- Explore the material:
(a) Decide whether each statement agrees with the article on honey in beverages. For each, answer yes or no and quote the deciding words of the article: (i) The 2015 study found that baking remained the most popular category for honey. (ii) The "Honey Up Close" program offers two-hour info sessions for R&D teams. (iii) EnerBee uses organic honey along with added sugar.
(b) Write out the passage of the article on honey in beverages word for word, starting with "The National Honey Board, an" and going on through "category for honey.".

- Document text:
The National Honey Board, an industry-funded organization, has long been a prominent representative of honey producers, promoting sales of the ingredient to food and beverage manufacturers. In recent years, beverages, in particular, have attracted greater interest from the Board. In 2015, an internal volumetric study surveying food and beverage companies found non-alcoholic beverages have surpassed baking as the most popular category for honey.
Keith Seiz, ingredient marketing representative for the National Honey Board, said when he began working with the organization six years ago, its top focus had been promoting honey’s use in baked goods, cereal, bread, and other food products. But about four years ago, he said, the Board was increasingly fielding more requests from both alcoholic and non-alcoholic brands.
“It’s such a great time for honey because it really falls in line with all the consumer trends on the beverage side,” Seiz said. “I don’t have to say how much scrutiny sweeteners have accrued recently, and honey is one that hasn’t. And it’s one of the only sweeteners you’re ever going to be able to use in a beverage product you can also market as a positive.”
Indeed, for many companies that have branded around their use of honey, it is a way of delivering the message of a clean labeled beverage to consumers. Positive consumer perception of honey is “overwhelming,” Seiz said, and that allows it to fulfill their paradoxical desire for sweet beverages that don’t contain large doses of sugar or artificial sweeteners.
The Honey Board, Seiz said, has a “robust” approach to reaching new companies, including traditional advertising methods and public relations opportunities. It regularly works directly with brands to develop new products, and seizes the opportunity to use trade shows, such as the Natural Products Expos, to grow its clientele. One-on-one conversations have been key to aiding the growth. The Board also runs a “Honey Up Close” program where it travels to large beverage manufacturers and provides two-hour info sessions for R&D teams in order to outline the importance and potential of honey and to pitch product ideas.
“It’s definitely having a moment, but I don’t want to call it a ‘moment’ because that makes it sound like it will go away,” he said. “I don’t see us every going back to a time where we’re okay again with adding all these processed ingredients to our products.”
EnerBee, which is featured on the Honey Board’s “Beverages With Honey” website, markets itself as an all-natural energy drink that uses organic honey with no added sugar. While there are a number of “clean energy” drinks available, using honey as its key ingredient also carves out the brand’s identity — making use of bee and honeycomb imagery on its cans (not to mention the punny name).

- Dataset records:
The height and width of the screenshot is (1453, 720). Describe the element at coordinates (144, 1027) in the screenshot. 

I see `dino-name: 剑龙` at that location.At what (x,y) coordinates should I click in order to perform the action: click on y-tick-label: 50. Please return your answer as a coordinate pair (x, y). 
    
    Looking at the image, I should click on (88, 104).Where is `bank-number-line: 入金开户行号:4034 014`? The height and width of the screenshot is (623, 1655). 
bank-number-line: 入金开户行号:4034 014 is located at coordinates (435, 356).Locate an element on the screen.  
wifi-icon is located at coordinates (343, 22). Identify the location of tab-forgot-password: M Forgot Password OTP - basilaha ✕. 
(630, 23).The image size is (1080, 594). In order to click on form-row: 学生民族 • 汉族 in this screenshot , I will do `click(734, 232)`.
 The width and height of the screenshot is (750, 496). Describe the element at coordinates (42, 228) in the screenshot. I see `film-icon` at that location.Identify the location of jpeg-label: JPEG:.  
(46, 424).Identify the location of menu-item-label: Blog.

- Task-by-task answers:
(a)
(i) No: "non-alcoholic beverages have surpassed baking as the most popular category for honey"
(ii) Yes: "provides two-hour info sessions for R&D teams"
(iii) No: "uses organic honey with no added sugar"

(b)
The National Honey Board, an industry-funded organization, has long been a prominent representative of honey producers, promoting sales of the ingredient to food and beverage manufacturers. In recent years, beverages, in particular, have attracted greater interest from the Board. In 2015, an internal volumetric study surveying food and beverage companies found non-alcoholic beverages have surpassed baking as the most popular category for honey.